It is not acceptable to manipulate the ESS metrics by excluding outliers, a protocol which has no justification in importance sampling. The authors must correct this, or I will lower the score.
We agree that 'manipulating' benchmark statistics is not acceptable. We however emphasize that we include these to illustrate the impact of the outliers on the ESS, and how controlling these is a path forward for improving the presented approach
The performance penalty is larger than one would hope, calling into question whether the method would work for more difficult systems.
We agree that the penalty is large, however, we expect this to be linked to the locality assumption which we use throughout the manuscript.
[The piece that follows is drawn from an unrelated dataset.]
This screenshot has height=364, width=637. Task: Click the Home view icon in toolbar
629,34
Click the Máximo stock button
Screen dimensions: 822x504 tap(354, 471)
To test this, we will include an additional ablation study in the camera ready version where we use a KNN graph for the baseline to disentangle the contributions of locality and HoMP on the performance penalty.
Additionally, for the camera ready version, we will implement multi-headed HoMP similar to the multi-head attention described in appendix A , where several relatively sparse HoMP with different connectivities (e.g. separated length scales) are run in parallel and combined in the end. This makes sure that each network does not get disconnected as fast while not having to do any locality assumption. Furthermore, we are currently trying HollowFlow on Alanine Dipeptide and will include the results in the camera ready version.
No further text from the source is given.